Two Lawsuits, Two Views

April 30, 2023

Ganpat v. Eastern Pacific Shipping PTE presented a clash between international antisuit injunctions, and produced diametrically opposed opinions about those proceedings and the appropriate judicial response to them.

Majority and dissent agreed on this much:

  • Ganpat, an Indian citizen who served on a ship managed by Eastern Pacific, sued in New Orleans about a nasty case of malaria that he caught while serving.
  • Eastern Pacific then sued Ganpat in India, won an anti-suit injunction against the American case, and aggressively enforced that order against Ganpat, ultimately getting him jailed in India.
  • These events prompted the New Orleans federal court to issue an anti-suit injunction against Eastern Pacific proceeding further with the Indian case.

But from there, the opinions–both, considerably detailed–went in opposite directions in almost every way. The majority affirmed the injunction, calling the Indian proceedingsĀ  “bizarre” and saying that Eastern Pacific “evaded service,” while the dissent saw “the district court’s rulings as an attempt to compel domestic jurisdiction over a suit with highly tenuous domestic connections.”

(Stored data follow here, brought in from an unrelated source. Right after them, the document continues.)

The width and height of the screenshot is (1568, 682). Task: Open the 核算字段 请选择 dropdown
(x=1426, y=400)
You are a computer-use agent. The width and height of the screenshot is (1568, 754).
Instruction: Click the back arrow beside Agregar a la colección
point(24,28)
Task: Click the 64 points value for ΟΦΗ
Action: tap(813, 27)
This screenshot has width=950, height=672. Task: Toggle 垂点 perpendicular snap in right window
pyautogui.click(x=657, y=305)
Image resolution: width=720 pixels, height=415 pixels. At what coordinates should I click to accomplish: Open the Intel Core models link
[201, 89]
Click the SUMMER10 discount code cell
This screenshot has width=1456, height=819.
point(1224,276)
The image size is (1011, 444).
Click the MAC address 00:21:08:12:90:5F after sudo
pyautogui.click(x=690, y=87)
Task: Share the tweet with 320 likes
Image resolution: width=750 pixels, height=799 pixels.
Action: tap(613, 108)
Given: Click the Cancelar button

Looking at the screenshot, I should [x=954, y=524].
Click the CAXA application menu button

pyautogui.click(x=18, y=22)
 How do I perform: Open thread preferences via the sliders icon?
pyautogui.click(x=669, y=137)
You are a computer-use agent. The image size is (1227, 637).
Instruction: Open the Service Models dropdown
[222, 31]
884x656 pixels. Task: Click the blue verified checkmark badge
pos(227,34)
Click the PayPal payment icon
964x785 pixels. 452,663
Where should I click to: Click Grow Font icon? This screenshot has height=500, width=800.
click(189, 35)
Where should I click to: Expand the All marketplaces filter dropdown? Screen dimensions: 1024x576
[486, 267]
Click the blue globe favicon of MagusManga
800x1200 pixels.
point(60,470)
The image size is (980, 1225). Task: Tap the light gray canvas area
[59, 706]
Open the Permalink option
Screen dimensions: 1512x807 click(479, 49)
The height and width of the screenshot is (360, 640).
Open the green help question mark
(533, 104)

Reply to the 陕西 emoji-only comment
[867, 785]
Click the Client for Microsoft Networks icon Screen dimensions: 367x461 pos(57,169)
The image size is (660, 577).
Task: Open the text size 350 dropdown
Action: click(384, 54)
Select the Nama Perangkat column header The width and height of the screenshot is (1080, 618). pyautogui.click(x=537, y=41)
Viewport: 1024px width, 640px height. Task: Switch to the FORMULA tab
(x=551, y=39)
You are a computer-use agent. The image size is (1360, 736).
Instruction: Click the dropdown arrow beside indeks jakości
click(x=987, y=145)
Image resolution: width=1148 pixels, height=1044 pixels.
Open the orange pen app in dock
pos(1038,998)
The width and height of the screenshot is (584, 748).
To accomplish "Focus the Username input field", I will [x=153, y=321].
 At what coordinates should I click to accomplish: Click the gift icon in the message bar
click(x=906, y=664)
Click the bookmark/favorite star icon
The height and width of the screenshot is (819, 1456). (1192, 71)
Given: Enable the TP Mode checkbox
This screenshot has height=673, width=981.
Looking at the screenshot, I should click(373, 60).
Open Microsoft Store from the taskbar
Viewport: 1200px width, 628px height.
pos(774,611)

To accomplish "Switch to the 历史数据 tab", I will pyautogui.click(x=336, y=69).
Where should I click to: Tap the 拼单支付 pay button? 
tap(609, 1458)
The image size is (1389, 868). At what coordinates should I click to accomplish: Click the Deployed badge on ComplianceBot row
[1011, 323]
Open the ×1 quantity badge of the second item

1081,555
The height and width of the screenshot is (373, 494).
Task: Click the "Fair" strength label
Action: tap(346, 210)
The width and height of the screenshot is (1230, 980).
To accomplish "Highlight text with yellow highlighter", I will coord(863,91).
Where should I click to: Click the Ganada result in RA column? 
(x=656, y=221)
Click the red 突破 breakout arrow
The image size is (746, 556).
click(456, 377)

The substantial divide between the opinions aptly frames the first sentence in the dissent’s footnote, referring to the Fifth Circuit having “take[n] a more permissive approach to foreign antisuit injunctions than many of our sister circuits: “This approach is probably wrong and should be reconsidered at an appropriate time.” No. 22-30168 (April 28, 2023) (Judge Ho (writing) and Wilson in the majority, Judge Jones dissenting).